Непревзойденным мастером таких неожиданных и в то же время очень жизненных, ясных и ярких сопоставлений был Антон Павлович Чехов. Стал уже хрестоматийным пример из его повести «Степь», где так изображен начинающийся где-то далеко дождь с молнией и громом:
«Налево, как будто кто чиркнул по небу спичкой, мелькнула бледная, фосфорическая полоска и потухла. Послышалось, как где-то очень далеко кто-то прошелся по железной крыше. Вероятно, по крыше шли босиком, потому что железо проворчало глухо». (Дальше мы будем много говорить о метафорическом мышлении. Сейчас скажу только, что этот пример содержит яркие метафоры.)
Иногда на основе уже существующих слов и в соответствии с внутренними законами языка писатель создает новые слова — неологизмы. Такие слова порой переходят из художественной литературы в общеупотребительный язык, в повседневную речь (и тем самым утрачивают первоначальную свежесть). Но многие яркие, выразительные неологизмы живут только в пределах художественного произведения. Вспомним, например, поэму Маяковского «Облако в штанах»:
А ночь по комнате тинится и тинится,
Из тины не вытянуться отяжелевшему глазу...
Художник слова не может не заботиться о свежей действенности слов, об их новизне. Свежими просторечными и диалектными формами обогащали язык своих произведений Серафимович, Панфёров и многие другие. Крайности такого увлечения можно осуждать (Горький это делал), но сам по себе факт увлечения новизной и яркостью слова закономерен.
На основе законов художественного творчества может быть решена и такая проблема: какое слово лучше, какое больше соответствует природе словесного искусства — точное или неточное? Вопрос кажется па первый взгляд странным, ответ на него как будто напрашивается сам собою: конечно, точное. Мы даже знаем, что так думал Пушкин, так думал Белинский.
Однако в истории поэзии были периоды, когда неточное слово явно предпочиталось точному. Это относится, например, к поэзии А. А. Фета. Недаром первоначально в ней многое не принимали даже доброжелатели. Современников Фета нередко смущала как раз «неточность», «неопределенность» в его стихах. Вот начало двух известнейших стихотворений Фета: «Я пришел к тебе с приветом Рассказать, что солнце встало...» и «Уноси мое сердце в звенящую даль...» Согласимся, что с точки зрения точности здесь далеко не все безукоризненно. По строгим правилам языка разве можно сказать: «Я пришел к тебе с приветом рассказать...»? А о строке «Уноси мое сердце в звонящую Даль...» говорили, что это просто бессмыслица. Между тем эти стихи живут и находят трепетный отклик в душе у все новых поколений читателей.

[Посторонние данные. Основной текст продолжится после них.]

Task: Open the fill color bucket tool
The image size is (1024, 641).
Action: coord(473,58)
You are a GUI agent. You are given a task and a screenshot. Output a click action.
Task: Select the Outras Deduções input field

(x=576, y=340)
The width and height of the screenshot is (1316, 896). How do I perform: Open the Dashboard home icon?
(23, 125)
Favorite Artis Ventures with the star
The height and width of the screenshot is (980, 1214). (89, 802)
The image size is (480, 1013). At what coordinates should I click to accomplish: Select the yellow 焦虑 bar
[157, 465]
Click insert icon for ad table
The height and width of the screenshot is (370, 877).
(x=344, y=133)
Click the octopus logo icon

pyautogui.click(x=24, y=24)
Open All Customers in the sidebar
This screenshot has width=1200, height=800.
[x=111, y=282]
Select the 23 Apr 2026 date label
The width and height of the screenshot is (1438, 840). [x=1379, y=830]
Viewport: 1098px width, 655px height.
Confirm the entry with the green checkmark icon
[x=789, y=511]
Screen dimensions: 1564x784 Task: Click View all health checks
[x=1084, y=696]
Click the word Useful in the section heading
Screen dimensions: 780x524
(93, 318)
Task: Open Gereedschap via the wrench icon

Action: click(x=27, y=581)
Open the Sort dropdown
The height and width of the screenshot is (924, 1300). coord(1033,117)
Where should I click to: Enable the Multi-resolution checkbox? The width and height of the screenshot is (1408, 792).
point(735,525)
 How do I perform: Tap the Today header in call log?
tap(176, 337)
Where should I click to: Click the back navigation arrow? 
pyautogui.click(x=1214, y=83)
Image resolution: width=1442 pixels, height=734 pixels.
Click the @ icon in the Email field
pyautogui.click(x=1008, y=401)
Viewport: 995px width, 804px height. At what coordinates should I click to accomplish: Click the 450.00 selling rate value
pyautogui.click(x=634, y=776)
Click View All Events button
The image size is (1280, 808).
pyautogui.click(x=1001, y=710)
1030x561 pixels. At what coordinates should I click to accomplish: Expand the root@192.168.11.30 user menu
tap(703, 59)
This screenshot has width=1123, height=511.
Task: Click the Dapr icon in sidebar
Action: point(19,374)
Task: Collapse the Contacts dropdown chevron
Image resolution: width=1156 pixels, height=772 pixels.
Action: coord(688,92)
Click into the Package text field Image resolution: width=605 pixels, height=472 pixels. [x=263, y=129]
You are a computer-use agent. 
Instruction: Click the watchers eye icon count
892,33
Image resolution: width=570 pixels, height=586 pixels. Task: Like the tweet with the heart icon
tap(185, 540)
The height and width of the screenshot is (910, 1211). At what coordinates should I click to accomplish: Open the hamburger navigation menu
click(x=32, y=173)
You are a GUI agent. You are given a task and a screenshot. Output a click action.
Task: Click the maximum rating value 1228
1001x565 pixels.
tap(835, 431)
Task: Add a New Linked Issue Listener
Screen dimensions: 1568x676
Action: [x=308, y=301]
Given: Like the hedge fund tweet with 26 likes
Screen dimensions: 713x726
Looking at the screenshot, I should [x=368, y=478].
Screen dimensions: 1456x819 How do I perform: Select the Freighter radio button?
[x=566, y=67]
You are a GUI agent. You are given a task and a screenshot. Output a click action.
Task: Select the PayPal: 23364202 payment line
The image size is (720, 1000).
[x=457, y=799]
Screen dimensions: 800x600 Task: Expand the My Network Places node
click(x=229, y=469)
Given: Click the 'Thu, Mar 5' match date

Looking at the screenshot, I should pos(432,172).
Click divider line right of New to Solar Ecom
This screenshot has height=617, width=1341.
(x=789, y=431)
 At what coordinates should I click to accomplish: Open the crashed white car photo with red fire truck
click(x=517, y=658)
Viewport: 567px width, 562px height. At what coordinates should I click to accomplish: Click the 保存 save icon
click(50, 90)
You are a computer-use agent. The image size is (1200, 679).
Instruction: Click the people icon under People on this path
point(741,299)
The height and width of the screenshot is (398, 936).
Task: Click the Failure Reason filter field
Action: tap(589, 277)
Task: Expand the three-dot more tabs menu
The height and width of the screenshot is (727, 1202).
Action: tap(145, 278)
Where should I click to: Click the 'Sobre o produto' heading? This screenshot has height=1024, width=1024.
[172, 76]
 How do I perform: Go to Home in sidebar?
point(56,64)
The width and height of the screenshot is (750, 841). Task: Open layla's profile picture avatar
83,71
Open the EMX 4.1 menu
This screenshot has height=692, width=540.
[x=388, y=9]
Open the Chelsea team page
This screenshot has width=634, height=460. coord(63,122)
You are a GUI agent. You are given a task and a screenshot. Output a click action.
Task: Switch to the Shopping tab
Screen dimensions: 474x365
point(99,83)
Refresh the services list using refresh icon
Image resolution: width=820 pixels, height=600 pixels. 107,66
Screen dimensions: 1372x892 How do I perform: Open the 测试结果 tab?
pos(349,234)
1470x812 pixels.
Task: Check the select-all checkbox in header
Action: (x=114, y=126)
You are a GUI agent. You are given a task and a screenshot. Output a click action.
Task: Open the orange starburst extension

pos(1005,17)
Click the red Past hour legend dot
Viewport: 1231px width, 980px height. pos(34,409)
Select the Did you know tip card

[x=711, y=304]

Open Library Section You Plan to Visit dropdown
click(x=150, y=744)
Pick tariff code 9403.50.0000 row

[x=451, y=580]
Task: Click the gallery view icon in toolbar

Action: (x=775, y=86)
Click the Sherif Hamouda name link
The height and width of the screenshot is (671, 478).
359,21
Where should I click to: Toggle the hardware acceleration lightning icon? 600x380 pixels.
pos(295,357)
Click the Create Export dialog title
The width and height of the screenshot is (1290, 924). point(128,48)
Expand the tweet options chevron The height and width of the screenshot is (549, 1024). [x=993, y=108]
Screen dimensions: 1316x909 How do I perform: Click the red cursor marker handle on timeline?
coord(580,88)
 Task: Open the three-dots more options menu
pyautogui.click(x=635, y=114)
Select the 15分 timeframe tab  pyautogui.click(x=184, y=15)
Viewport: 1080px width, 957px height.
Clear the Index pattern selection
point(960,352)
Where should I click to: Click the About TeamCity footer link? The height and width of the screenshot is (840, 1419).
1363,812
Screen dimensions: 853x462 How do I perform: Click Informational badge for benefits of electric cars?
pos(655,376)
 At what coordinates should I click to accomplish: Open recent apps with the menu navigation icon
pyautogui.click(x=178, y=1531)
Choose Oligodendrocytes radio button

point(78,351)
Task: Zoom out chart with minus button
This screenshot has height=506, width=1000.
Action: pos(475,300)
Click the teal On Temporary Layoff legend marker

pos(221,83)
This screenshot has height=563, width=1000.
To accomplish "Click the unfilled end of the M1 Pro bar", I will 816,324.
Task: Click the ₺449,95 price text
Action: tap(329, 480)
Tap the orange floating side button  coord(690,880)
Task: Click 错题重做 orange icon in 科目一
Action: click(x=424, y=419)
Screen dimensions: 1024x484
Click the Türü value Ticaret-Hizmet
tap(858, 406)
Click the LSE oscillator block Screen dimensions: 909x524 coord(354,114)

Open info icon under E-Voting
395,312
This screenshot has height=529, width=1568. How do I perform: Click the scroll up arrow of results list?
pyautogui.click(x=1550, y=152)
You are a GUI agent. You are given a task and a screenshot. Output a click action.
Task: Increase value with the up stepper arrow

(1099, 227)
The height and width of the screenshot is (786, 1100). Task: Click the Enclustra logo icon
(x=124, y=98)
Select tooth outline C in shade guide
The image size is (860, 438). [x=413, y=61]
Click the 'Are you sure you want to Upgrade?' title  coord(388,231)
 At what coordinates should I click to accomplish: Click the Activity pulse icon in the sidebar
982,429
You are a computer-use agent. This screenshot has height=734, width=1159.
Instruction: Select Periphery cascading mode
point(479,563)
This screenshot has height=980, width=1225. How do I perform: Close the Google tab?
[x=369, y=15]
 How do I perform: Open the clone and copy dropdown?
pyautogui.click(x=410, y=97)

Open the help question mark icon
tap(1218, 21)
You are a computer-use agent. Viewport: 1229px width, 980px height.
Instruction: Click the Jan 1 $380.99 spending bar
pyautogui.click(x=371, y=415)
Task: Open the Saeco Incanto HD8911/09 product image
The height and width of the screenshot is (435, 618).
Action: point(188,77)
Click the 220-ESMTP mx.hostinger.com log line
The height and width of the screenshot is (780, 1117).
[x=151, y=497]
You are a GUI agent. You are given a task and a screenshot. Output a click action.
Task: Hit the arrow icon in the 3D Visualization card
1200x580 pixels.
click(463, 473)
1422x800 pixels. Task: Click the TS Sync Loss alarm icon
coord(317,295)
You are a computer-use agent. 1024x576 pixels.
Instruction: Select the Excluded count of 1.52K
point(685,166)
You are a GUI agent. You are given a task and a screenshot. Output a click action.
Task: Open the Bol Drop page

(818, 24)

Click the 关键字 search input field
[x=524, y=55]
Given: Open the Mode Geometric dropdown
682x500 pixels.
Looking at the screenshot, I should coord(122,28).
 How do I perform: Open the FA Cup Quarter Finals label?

В чем же тут дело? Очевидно, точность и неточность слов не может быть абсолютным критерием их художественной ценности. То, что многим читателям казалось неточным и не совсем понятным в определенную эпоху, стало восприниматься как точное и выразительное в следующую. Мы приучаемся вслушиваться в глубинный смысл слов, в их музыку, тесно с этим смыслом связанную. Теперь у нас не возникает сомнений по поводу фетовских стихов. Но не забудем, что мы прошли через опыт русской поэзии XIX и XX веков, усвоили этот опыт. Мы знаем, что слово внешне неточное порой обладает большей художественной выразительностью, чем слово точное, предельно конкретное. Этому научила нас, в частности, и поэзия Фета.